▶ _Entries_
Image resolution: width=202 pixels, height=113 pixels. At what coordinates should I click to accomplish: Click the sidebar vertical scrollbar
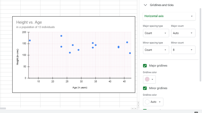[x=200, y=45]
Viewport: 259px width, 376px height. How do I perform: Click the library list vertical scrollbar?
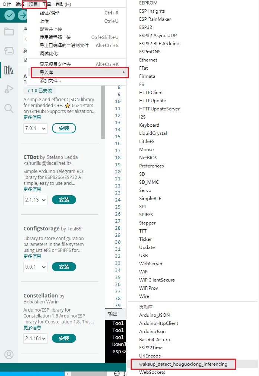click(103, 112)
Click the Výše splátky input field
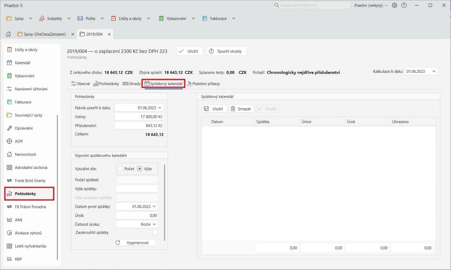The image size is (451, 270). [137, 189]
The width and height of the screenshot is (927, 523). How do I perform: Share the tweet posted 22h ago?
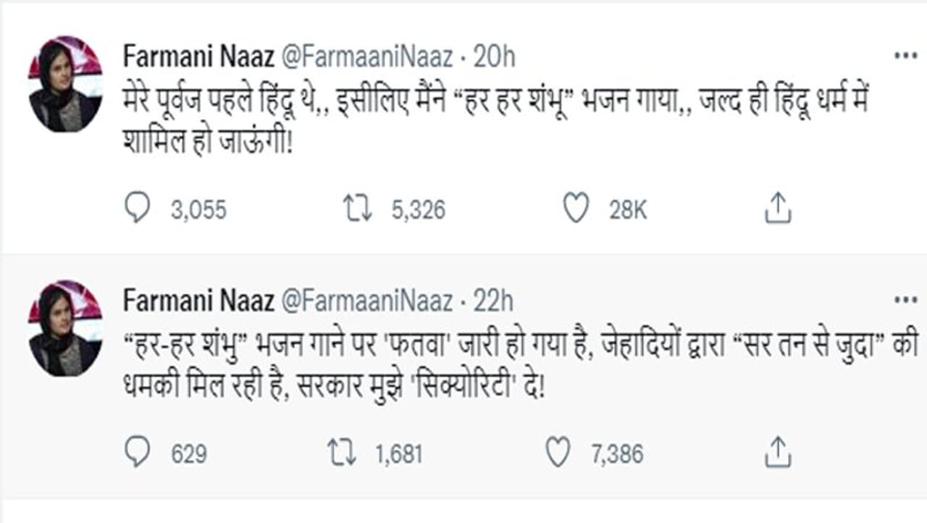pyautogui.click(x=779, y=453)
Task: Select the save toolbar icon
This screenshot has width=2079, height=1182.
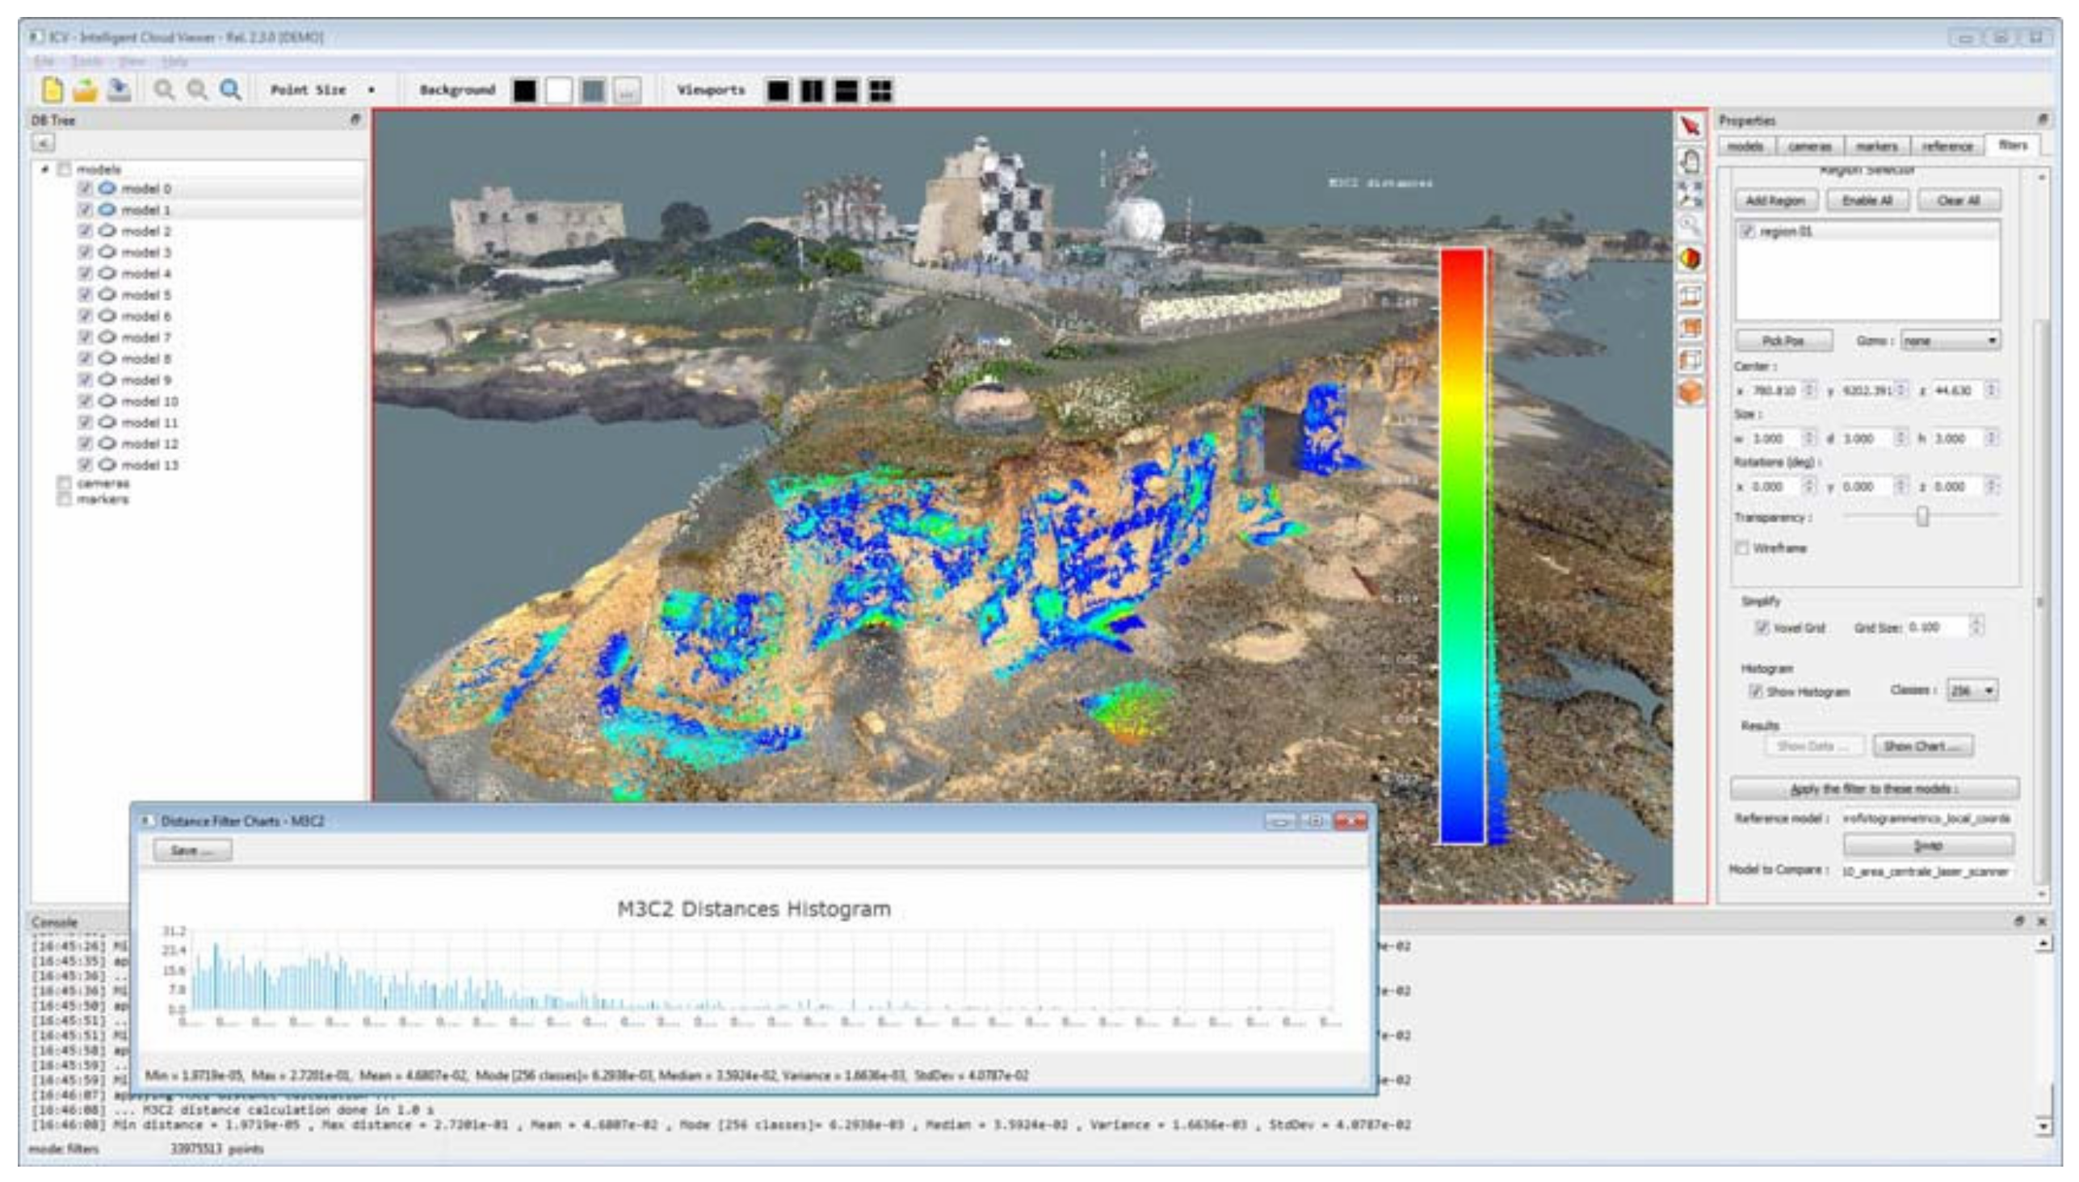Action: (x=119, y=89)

...

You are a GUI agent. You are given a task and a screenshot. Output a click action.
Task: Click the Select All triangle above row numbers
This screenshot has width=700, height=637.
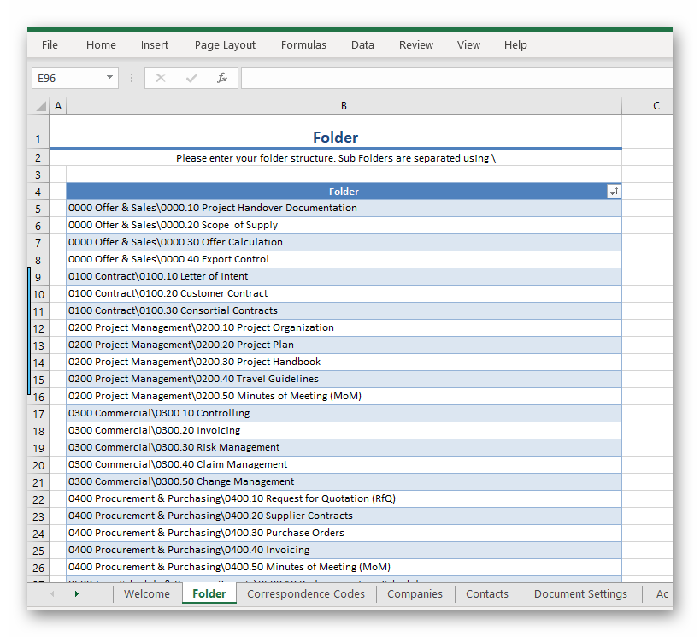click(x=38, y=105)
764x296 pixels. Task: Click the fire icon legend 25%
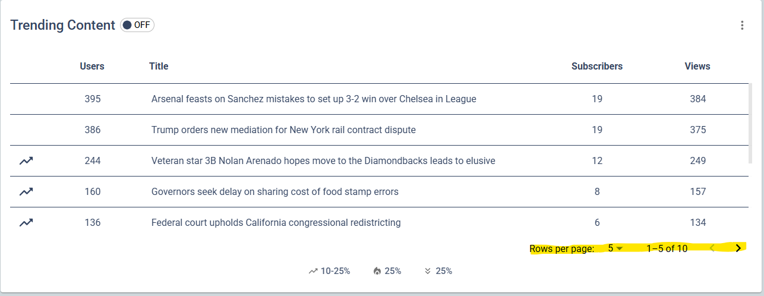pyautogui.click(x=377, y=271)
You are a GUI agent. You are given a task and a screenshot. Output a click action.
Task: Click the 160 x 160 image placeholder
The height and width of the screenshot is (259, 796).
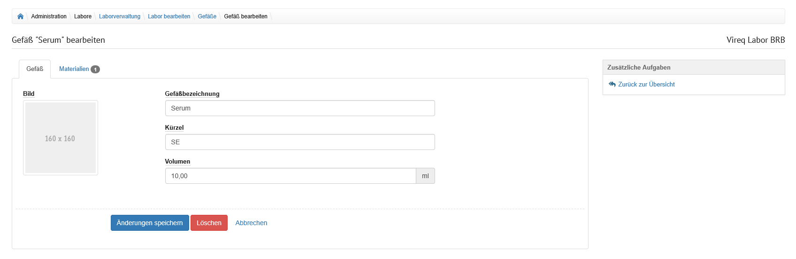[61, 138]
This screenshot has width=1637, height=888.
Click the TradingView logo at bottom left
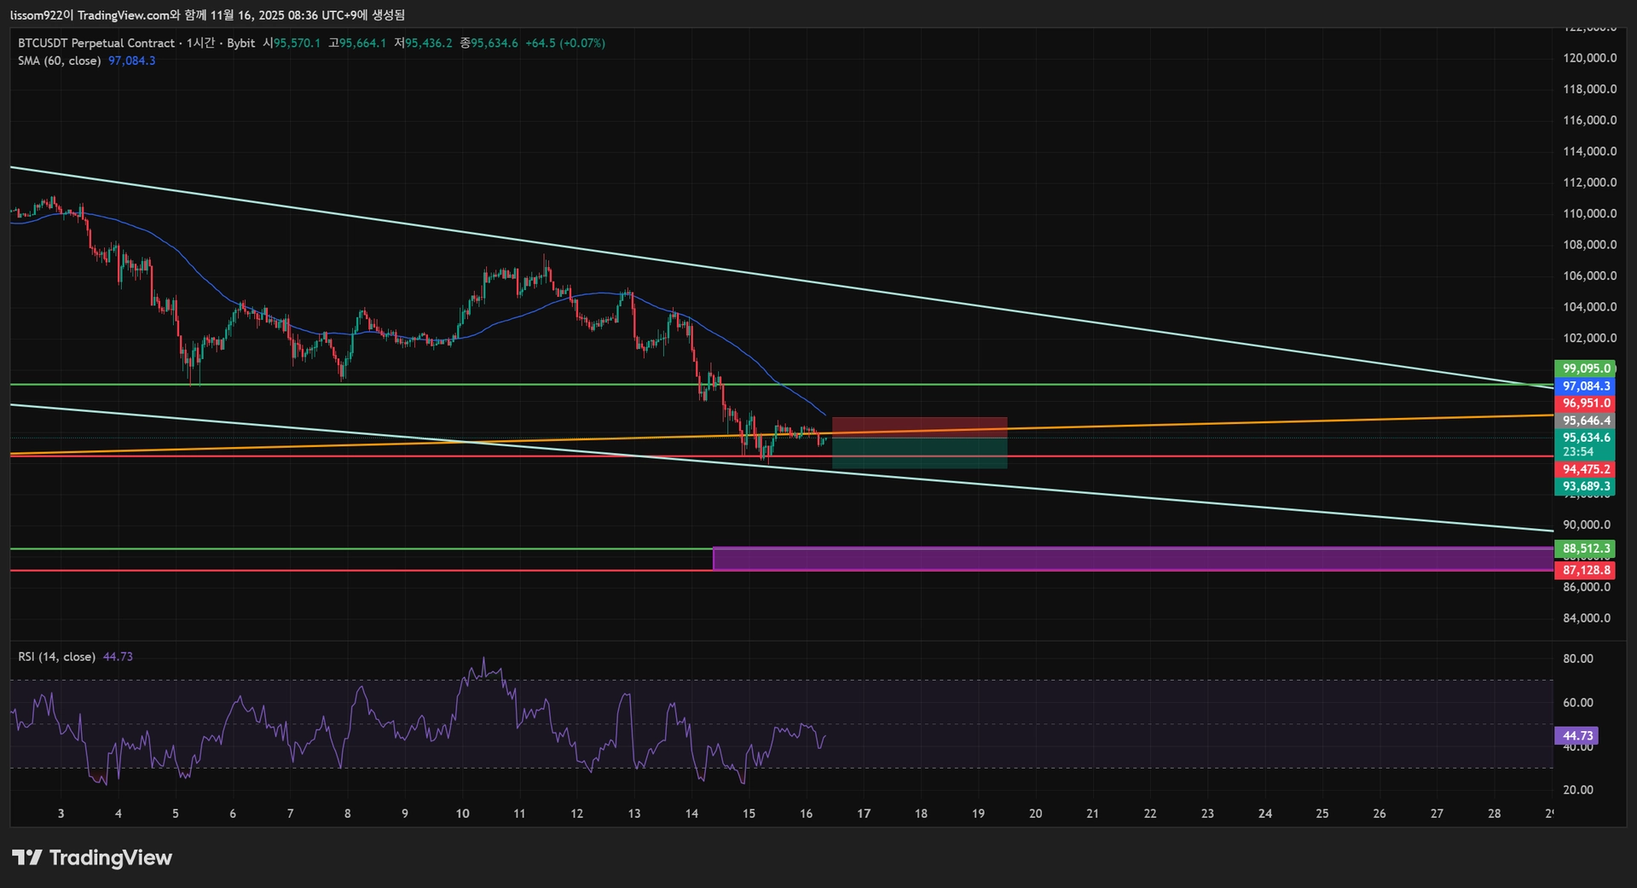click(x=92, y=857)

▶ _Given problem_
Identify every line in the records above that contains the string "This", matching case exactly, and copy each of those lines in full.

▶ _Result below_
This screenshot has width=2079, height=1182.
This screenshot has width=700, height=637.
This screenshot has width=1637, height=888.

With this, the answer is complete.